▶ _Task to carry out_
Write out, word for word, the lines from the items below, starting with the line that holds "Select the 'Show" and going on through the line that holds "click(233, 76)", with both of those lines included.

▶ _Given data_
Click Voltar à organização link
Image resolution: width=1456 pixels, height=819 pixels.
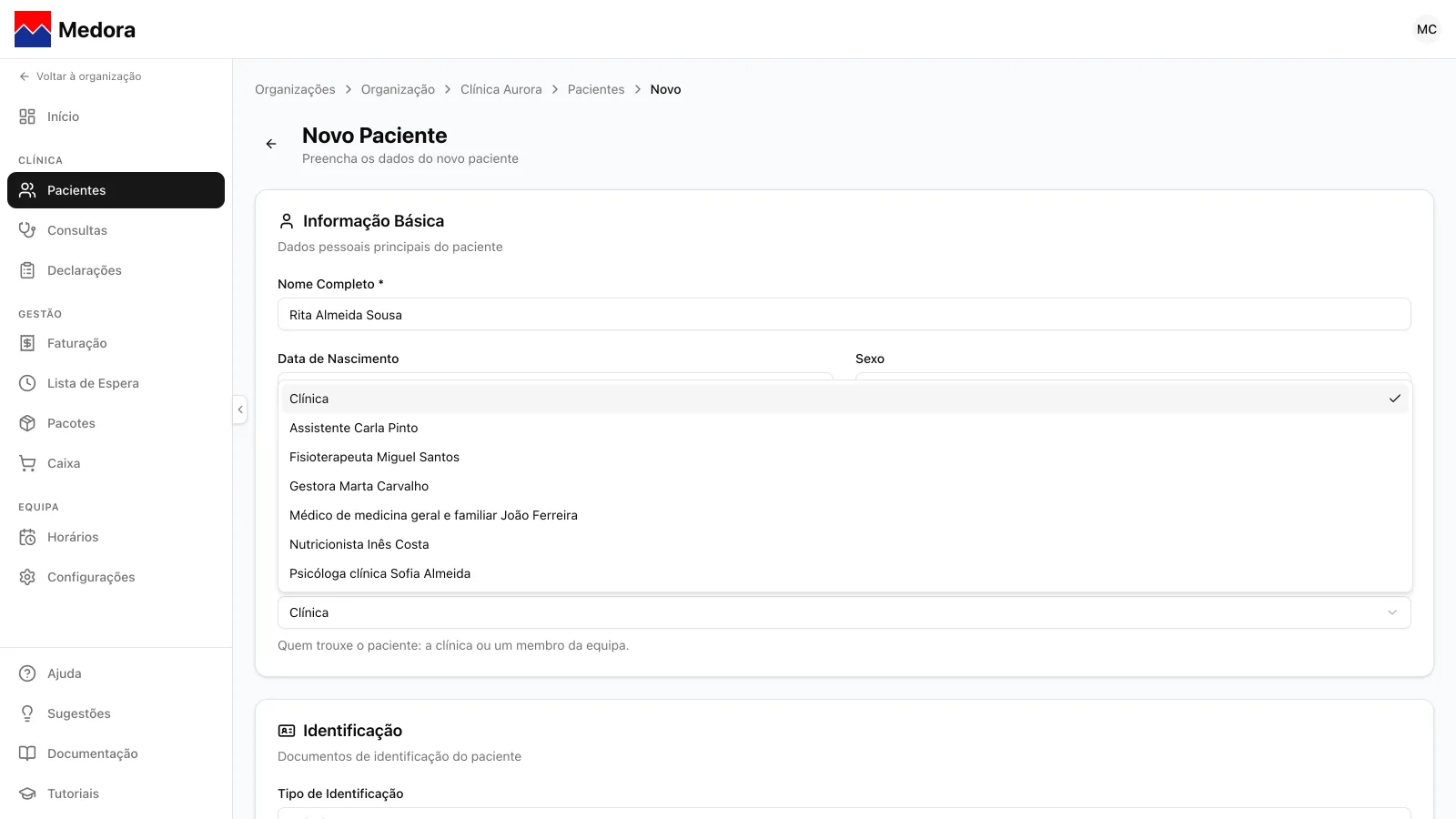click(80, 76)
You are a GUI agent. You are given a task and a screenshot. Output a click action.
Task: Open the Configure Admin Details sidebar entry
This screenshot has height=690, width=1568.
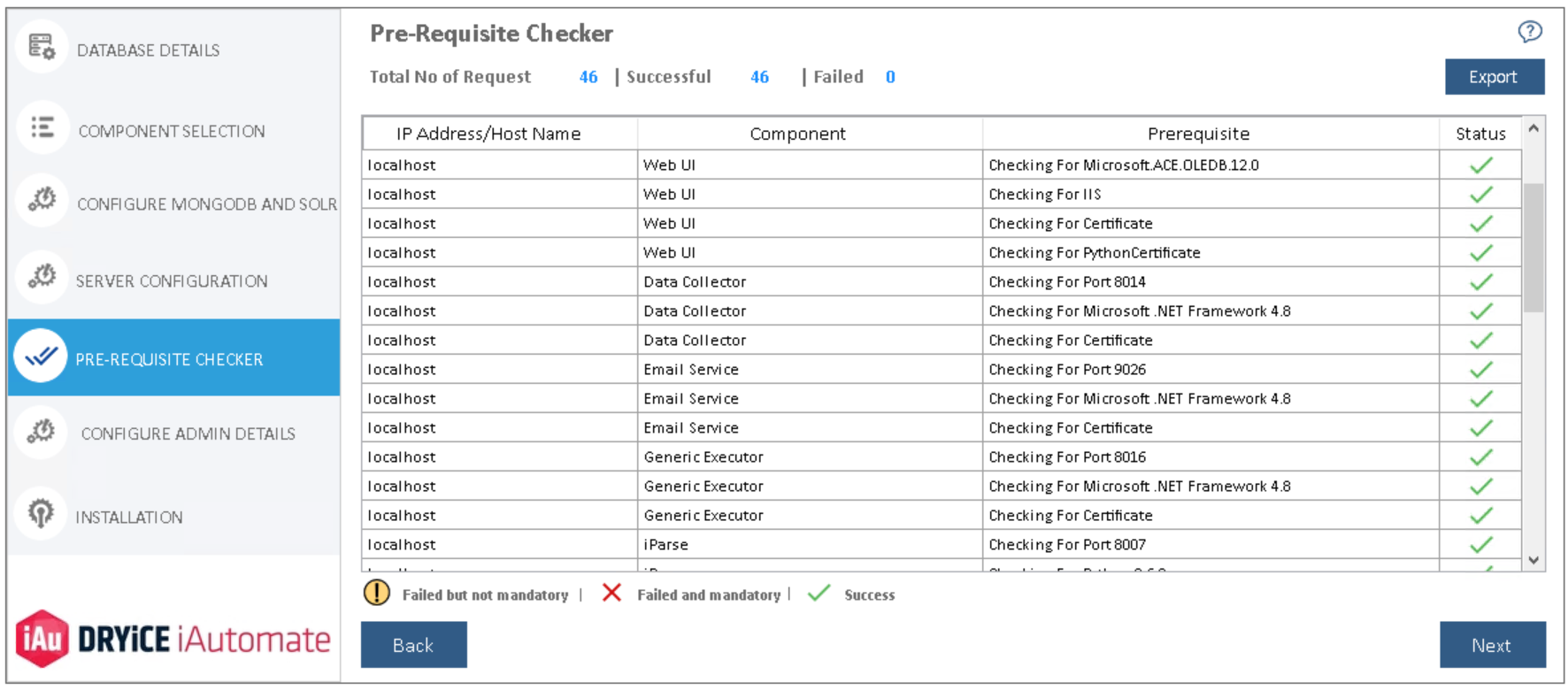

--

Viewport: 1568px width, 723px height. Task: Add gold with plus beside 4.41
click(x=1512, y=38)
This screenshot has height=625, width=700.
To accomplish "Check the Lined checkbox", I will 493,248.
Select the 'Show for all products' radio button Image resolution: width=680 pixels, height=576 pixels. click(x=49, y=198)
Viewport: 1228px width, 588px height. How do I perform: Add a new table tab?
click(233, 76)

...

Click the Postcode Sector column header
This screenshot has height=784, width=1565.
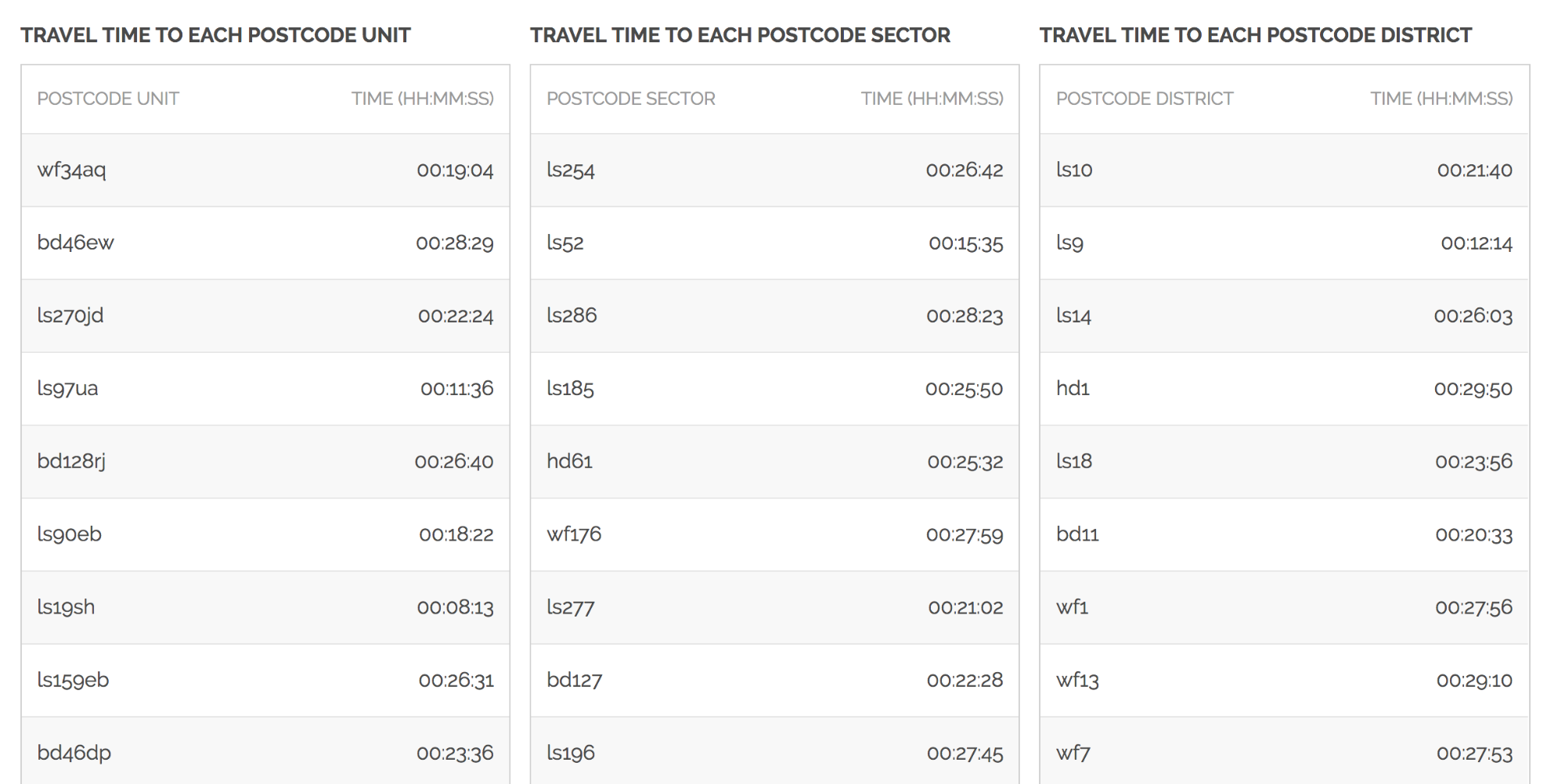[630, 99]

▶ _Written response_
Select the 'Show for all products' radio button Image resolution: width=680 pixels, height=576 pixels. click(x=49, y=198)
Viewport: 1228px width, 588px height. How do I perform: Add a new table tab?
click(233, 76)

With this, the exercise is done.